• Exercise requirements:
A) Print the part of the piece on inspirational quotes that opens with the words containing "Two women sitting" and closes with "people of color.".
B) From the listing, give only the part that opens with the line containing "1024x517 pixels. At" and closes with "will [2146, 119].", switching "Task" to "Goal" and changing nothing else.

• Source text:
----

I’ve previously shared that being a CEO was never on my radar growing up as a female in the 70s and 80s. (I didn’t see any female CEOs being represented in my world, and so it never occurred to me that I could become one.)

Certain aspects of representation are obvious; covers of magazines, who is getting interviewed about business issues, overall media coverage. But some areas of representation (or lack thereof) are more insidious.

One of these is a major peeve of mine, and it may surprise you: it’s (are you ready for this?) inspirational quotes.

Two women sitting at a desk working on a laptop and tablet with a white board behind them.

We once had an employee who took on the project of formalizing our “sales playbook” (our agency’s documented best practices, core objectives, and sales goals). They decided the book should start with a page of inspirational quotes about sales and leadership.

Nice idea, right? However, when I paused on the quotes page and quickly looked over the names of those quoted …they were all white men. I ended up asking my social network for their favorite inspirational quotes from women and people of color.

It wasn’t hard to rework that quotation page into something that was every bit as inspirational, and far more appropriate for our diverse, female-centric team. It just took some awareness.

Until recently, I subscribed to a weekly newsletter on leadership from a tech CEO. It’s well-written and occasionally has some good points that help me to reflect on my own leadership — and every issue includes an inspirational quote at the end. It didn’t take long for me to notice that the vast majority of the included quotes were from men. One day, I actually sat down and tallied the quotes from the last year of this newsletter, and it turns out only  20% of these inspiring words were from women.

It’s so incredibly important to make space for diversity of leadership and thought in the words that are meant to inspire — which includes marketing messaging.. It’s not enough to say that you are open to sharing all voices. You need to keep your eyes and ears open for the voices that are being raised and constantly question whether they are as diverse and inclusive as they could be.

One of my favorite weekly newsletters comes from Ari Weinzweig, the founder of Zingerman’s, and someone I have known for a very long time (we met when I worked at Zingerman’s Bakehouse back in 1996!). His issue last week was all about the importance of dignity in the business world, and he had a really great paragraph in it about representation:

In the context of unconscious biases—which, inevitably, I/we have—it’s obvious in hindsight we were not doing a good job representing people of color in our marketing. We’ve committed ourselves in the last ten years to doing much better. The same with showing more diverse couples in wedding ceremonies. In the coming years, we will do better still. Small things, we know, make a big difference. This work for me is not about being “pc”—rather it’s about making dignity a real-life practice in everything, and in this case, in our marketing. It matters.

----

(Records from a collection)
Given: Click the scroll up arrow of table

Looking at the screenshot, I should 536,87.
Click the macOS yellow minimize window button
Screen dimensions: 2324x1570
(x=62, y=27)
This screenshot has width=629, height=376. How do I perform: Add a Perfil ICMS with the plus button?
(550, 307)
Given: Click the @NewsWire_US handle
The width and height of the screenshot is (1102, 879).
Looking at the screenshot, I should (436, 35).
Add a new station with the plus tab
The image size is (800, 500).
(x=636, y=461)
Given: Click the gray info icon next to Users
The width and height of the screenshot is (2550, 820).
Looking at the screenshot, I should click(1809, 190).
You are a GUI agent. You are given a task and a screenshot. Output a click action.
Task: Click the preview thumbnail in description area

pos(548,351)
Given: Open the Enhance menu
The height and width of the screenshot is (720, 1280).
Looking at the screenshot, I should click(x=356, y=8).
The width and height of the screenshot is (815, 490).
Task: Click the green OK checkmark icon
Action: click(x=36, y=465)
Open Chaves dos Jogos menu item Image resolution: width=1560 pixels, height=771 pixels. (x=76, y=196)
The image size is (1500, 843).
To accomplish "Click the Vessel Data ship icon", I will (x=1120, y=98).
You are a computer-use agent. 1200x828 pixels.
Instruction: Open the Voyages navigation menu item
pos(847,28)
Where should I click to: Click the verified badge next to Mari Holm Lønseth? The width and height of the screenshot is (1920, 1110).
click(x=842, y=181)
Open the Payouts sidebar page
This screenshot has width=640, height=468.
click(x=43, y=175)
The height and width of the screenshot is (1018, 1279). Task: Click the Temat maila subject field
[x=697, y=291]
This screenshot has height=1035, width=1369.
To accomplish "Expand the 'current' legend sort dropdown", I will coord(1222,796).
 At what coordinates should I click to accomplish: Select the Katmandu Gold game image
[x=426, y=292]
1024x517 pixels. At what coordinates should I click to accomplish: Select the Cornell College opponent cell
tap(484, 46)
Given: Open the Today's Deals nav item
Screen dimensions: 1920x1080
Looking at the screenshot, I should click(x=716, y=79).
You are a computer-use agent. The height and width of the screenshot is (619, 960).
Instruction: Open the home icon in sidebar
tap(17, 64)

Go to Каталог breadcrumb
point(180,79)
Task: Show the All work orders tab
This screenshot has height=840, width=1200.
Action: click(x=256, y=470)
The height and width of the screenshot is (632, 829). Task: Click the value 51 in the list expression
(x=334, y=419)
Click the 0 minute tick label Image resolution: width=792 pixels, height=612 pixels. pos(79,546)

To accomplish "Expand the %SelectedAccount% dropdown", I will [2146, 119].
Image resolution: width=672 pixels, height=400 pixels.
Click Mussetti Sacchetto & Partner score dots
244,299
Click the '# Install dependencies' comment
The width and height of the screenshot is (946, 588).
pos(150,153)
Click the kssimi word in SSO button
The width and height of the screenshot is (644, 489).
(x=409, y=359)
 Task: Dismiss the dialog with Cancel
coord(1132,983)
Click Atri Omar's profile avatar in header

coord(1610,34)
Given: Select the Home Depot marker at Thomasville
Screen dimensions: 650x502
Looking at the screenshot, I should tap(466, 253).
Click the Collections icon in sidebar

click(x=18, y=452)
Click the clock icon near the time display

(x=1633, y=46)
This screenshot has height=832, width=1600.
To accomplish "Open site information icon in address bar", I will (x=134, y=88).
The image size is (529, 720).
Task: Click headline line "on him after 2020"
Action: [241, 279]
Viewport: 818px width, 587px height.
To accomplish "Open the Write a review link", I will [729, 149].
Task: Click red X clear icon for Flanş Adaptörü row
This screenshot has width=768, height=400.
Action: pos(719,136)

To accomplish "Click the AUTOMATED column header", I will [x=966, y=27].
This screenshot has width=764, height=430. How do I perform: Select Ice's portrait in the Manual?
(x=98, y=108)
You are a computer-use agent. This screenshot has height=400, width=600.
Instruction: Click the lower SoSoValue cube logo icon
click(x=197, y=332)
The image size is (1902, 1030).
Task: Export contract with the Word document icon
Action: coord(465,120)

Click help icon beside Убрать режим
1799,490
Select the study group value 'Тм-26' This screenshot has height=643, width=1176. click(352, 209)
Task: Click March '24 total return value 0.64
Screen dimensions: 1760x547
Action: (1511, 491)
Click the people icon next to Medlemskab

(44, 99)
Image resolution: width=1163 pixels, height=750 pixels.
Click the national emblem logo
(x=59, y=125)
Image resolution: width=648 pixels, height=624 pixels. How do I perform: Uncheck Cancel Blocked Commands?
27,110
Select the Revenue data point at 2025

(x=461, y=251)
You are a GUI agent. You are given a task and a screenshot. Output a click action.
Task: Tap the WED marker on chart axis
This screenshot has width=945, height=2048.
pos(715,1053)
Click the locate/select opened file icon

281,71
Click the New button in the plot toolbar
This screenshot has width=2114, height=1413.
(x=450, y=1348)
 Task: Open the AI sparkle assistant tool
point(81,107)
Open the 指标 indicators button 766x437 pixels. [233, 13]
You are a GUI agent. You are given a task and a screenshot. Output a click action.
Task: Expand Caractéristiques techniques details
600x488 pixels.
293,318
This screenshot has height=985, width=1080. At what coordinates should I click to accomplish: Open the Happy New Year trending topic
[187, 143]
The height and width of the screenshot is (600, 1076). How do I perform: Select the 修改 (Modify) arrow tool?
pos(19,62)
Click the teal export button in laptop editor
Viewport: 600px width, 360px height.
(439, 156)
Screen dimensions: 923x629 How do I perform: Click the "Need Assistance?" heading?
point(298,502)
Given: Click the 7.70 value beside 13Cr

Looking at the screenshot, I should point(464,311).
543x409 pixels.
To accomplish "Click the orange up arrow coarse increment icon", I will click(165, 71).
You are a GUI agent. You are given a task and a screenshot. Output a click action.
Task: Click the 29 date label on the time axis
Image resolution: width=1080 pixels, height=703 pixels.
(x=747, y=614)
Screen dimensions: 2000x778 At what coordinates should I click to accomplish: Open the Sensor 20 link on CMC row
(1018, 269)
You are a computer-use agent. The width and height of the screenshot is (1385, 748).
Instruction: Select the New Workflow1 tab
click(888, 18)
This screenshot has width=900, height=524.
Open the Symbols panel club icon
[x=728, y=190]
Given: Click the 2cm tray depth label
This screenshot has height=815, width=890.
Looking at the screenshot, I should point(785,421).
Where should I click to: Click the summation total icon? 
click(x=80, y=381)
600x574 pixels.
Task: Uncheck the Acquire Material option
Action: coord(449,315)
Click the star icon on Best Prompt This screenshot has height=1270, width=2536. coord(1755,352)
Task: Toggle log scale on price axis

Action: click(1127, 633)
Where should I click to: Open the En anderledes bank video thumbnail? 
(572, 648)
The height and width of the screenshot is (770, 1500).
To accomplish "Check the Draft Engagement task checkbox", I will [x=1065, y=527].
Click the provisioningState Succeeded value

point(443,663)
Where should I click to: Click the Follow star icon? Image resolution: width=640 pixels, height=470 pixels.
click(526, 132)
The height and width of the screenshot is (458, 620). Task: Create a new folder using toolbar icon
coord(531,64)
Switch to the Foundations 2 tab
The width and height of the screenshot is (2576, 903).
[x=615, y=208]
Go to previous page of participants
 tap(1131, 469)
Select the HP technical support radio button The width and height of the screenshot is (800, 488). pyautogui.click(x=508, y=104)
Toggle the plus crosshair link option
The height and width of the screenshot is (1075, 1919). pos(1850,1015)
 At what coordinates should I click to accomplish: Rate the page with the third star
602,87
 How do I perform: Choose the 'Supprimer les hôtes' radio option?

----

• Answers provided:
A)
Two women sitting at a desk working on a laptop and tablet with a white board behind them.

We once had an employee who took on the project of formalizing our “sales playbook” (our agency’s documented best practices, core objectives, and sales goals). They decided the book should start with a page of inspirational quotes about sales and leadership.

Nice idea, right? However, when I paused on the quotes page and quickly looked over the names of those quoted …they were all white men. I ended up asking my social network for their favorite inspirational quotes from women and people of color.

B)
1024x517 pixels. At what coordinates should I click to accomplish: Select the Cornell College opponent cell
tap(484, 46)
Given: Open the Today's Deals nav item
Screen dimensions: 1920x1080
Looking at the screenshot, I should click(x=716, y=79).
You are a computer-use agent. The height and width of the screenshot is (619, 960).
Instruction: Open the home icon in sidebar
tap(17, 64)

Go to Каталог breadcrumb
point(180,79)
Goal: Show the All work orders tab
This screenshot has height=840, width=1200.
Action: click(x=256, y=470)
The height and width of the screenshot is (632, 829). Goal: Click the value 51 in the list expression
(x=334, y=419)
Click the 0 minute tick label Image resolution: width=792 pixels, height=612 pixels. pos(79,546)

To accomplish "Expand the %SelectedAccount% dropdown", I will [2146, 119].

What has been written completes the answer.